9-12 (High School Environmental Science / Biology)

Duration

40 minutes

Learning Objectives

  • Compare net primary productivity across different biomes and explain why some regions are more productive than others.
  • Identify the limiting factors (light, water, nutrients, temperature) that constrain productivity in each biome.
  • Distinguish between per-area productivity and total global contribution of biomes.
  • Explain why the open ocean is the largest total contributor to global NPP despite low per-area productivity.

Prerequisites

  • Understanding of photosynthesis as the basis of primary productivity
  • Basic knowledge of Earth's major biomes
  • Familiarity with the concept of limiting factors

Standards Alignment

  • NGSS HS-LS2-4: Use mathematical representations to support claims for the cycling of matter and flow of energy among organisms in an ecosystem.
  • AP Environmental Science: Topic 3.2 - Net Primary Productivity; Topic 2.2 - Biomes

Activities

  1. Warm-Up (5 min): Ask students to rank five biomes (tropical rainforest, desert, open ocean, tundra, temperate forest) from highest to lowest productivity.
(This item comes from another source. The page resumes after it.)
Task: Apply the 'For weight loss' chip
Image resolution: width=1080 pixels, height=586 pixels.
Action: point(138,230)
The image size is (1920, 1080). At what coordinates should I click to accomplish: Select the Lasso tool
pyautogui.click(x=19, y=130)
Record predictions.

  2. Exploration (10 min): Students explore the heatmap in per-square-meter mode. They record the NPP value and limiting factors for each biome, noting which biomes are most and least productive and why.
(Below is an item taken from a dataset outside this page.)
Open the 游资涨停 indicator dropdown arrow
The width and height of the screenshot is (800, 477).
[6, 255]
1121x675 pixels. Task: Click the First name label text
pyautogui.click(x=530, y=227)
  3. Guided Investigation (15 min): Students toggle to the total contribution view. They answer: Which biome contributes most to global NPP? Why is this surprising? Students calculate the ratio of ocean total contribution to rainforest total contribution and explain the role of area. Students identify three biomes where different limiting factors dominate.
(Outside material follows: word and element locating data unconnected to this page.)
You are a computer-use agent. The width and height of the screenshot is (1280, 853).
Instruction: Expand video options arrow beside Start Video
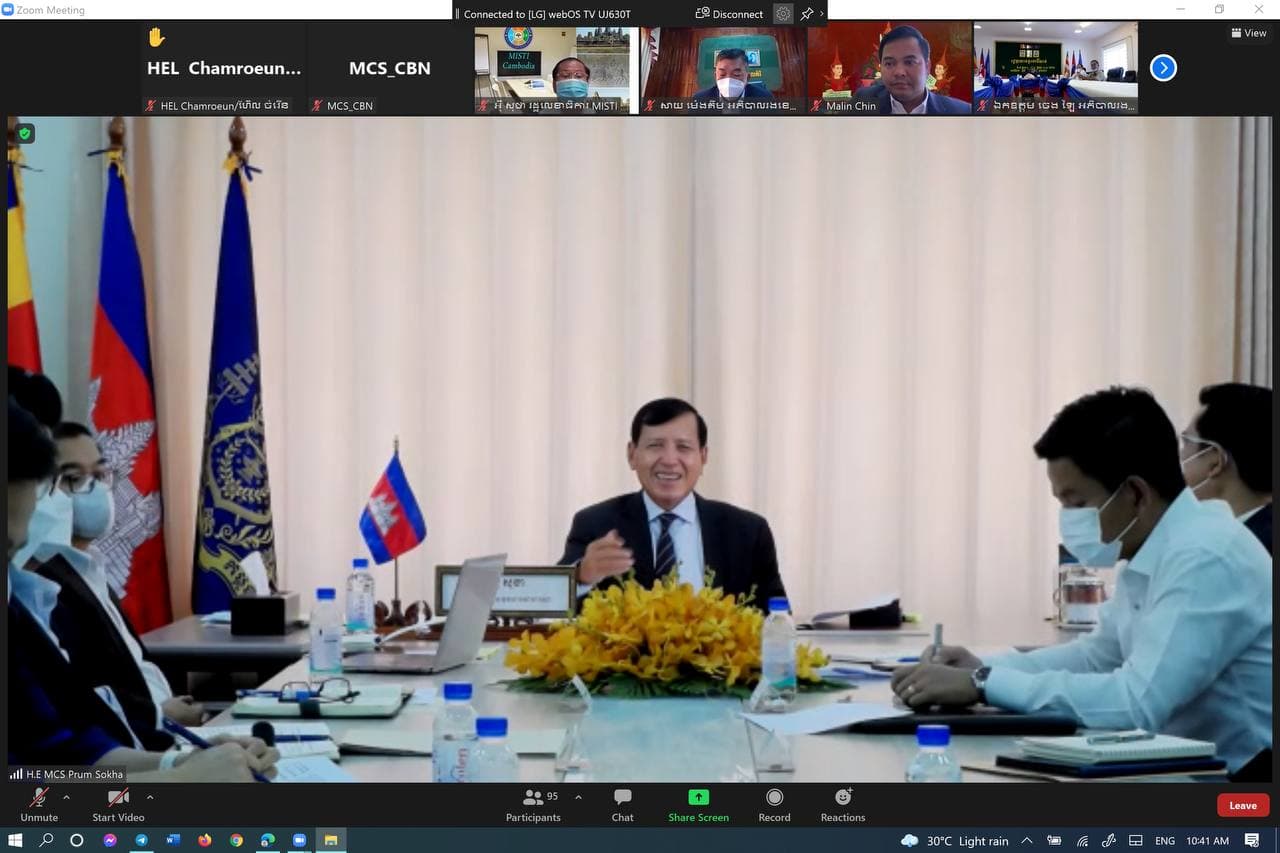coord(150,797)
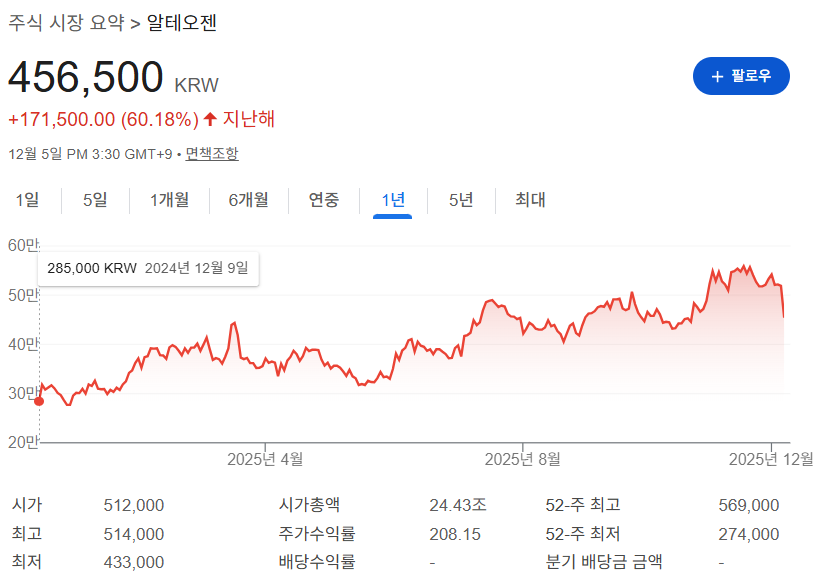Open the 1개월 chart view
820x583 pixels.
click(x=166, y=200)
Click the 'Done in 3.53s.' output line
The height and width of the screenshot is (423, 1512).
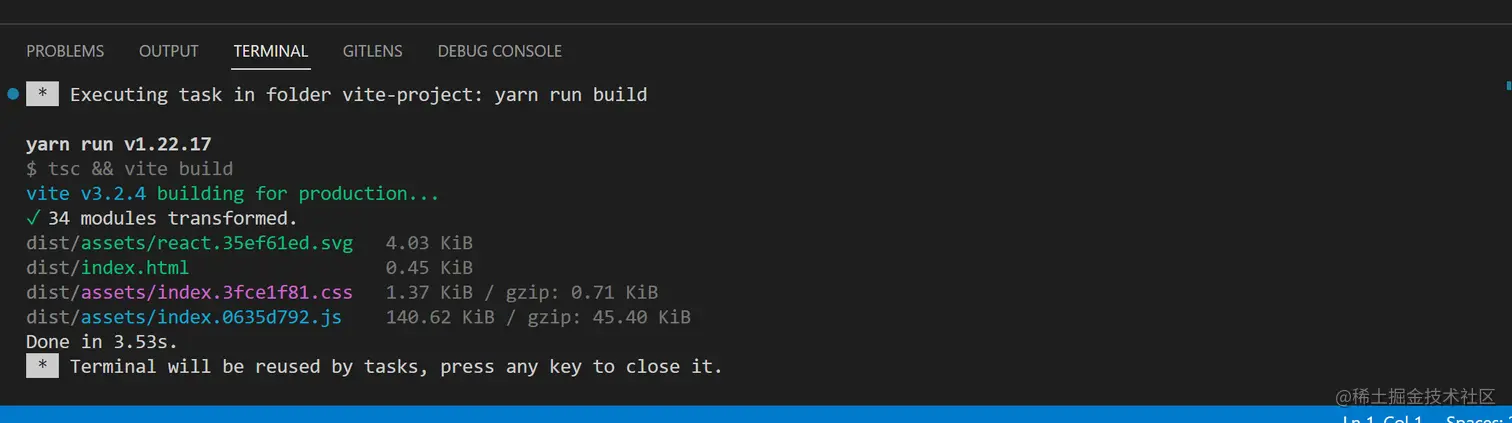[102, 342]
  4. Synthesis and Discussion (10 min): Class discussion on how climate change might shift NPP patterns. What happens to ocean productivity if temperatures rise? How might desertification reduce global NPP? Students write a paragraph explaining why per-area NPP alone is insufficient for understanding a biome's global importance.

Assessment Questions

  1. Explain why tropical rainforests have the highest per-area NPP. What combination of factors makes them so productive?
  2. A student claims the ocean is unimportant for global productivity because its per-area NPP is low. Evaluate this claim using evidence from the simulation.
  3. If global temperatures rise by 3 degrees C, predict how NPP might change in tundra and desert biomes. Explain your reasoning.
  4. Why do estuaries have higher NPP than the open ocean despite both being aquatic ecosystems?

References

  1. Field, C. B., et al. (1998). Primary production of the biosphere: Integrating terrestrial and oceanic components. Science, 281(5374), 237-240.
  2. Chapin, F. S., Matson, P. A., & Vitousek, P. M. (2011). Principles of Terrestrial Ecosystem Ecology (2nd ed.). Springer.
  3. Schlesinger, W. H., & Bernhardt, E. S. (2013). Biogeochemistry: An Analysis of Global Change (3rd ed.). Academic Press.